When it was Blinken’s turn to speak, the U.S. diplomat told el-Sisi, “I come first and foremost as a human being, a human being like so many others appalled at the atrocities committed by Hamas.”
“It’s hard to find the words to describe them, but ‘inhumane’ is a good place to start. We’re determined to stand against Hamas and what it has done, and to make sure that it can’t happen again,” he said. “We’re determined to stand with and for innocent civilians who suffer primarily as a consequence of what Hamas has done on all sides.”
Blinken did not respond to el-Sisi’s suggestion that Israel was ultimately responsible for Hamas’s atrocities, that Egypt has not oppressed Jews or that Hamas’s actions were new in the region and more typical of “certain European countries.”
Only about 100 Jews remain in Egypt today, out of a population of more than 80,000 in 1948, per the World Jewish Congress, which notes anti-Jewish violence and antisemitism in Egypt in 1945, 1948, 1956 and 1967. “Today, the Egyptian Jewish community is incredibly small and almost entirely concentrated in Cairo,” according to the WJC. “Nearly all the Jews are elderly, and the community is on the verge of extinction.”
Ezra Cohen, a Hudson Institute fellow and former U.S. intelligence official, blasted the Egyptian president’s remarks.
“The United States gives billions of dollars of military aid to Egypt and in return our secretary of state gets dressed down by this wannabe dictator,” he tweeted.
Robert Satloff, executive director of The Washington Institute for Near East Policy, tweeted: “With great respect to Egypt’s President Sisi: Here is a partial list of violent attacks on Jews in Arab lands in just first half of 20th century—Fez, 1912; Constantine, 1934; Baghdad, 1941; Alexandria, 1945; Aleppo, Aden, 1947; Tripoli, Cairo, 1948.”

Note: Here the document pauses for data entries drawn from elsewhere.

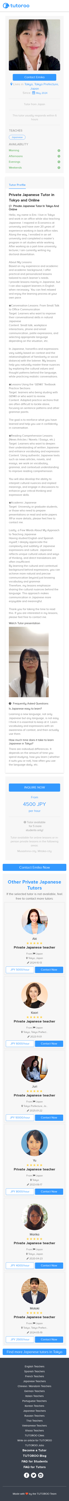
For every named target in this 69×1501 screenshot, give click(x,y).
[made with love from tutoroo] (26, 1493)
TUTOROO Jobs (34, 1445)
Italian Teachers (34, 1396)
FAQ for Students (35, 1461)
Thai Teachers (34, 1420)
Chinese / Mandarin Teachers (34, 1386)
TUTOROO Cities (34, 1435)
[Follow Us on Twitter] (33, 1475)
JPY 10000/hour (20, 1117)
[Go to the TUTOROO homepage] (16, 5)
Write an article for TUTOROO (34, 1440)
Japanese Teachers (34, 1381)
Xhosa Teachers (34, 1430)
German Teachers (34, 1391)
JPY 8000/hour (19, 1191)
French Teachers (34, 1376)
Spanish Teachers (34, 1371)
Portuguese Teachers (34, 1401)
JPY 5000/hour (19, 969)
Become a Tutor (34, 1450)
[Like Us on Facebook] (26, 1475)
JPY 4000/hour (19, 1265)
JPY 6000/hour (19, 1043)
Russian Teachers (34, 1415)
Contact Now (49, 969)
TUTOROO (43, 1493)
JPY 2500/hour (20, 1339)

He added that while “it is certainly true that a Jew born in the first half of the 20th century was better off in the Arab world than in Europe … the Holocaust makes this a very low bar—life was no ‘garden of Eden’ for the vast majority of dhimmis in Arab lands,” referring to the Islamic term for non-Muslims. “Since 1948, the story is much worse.”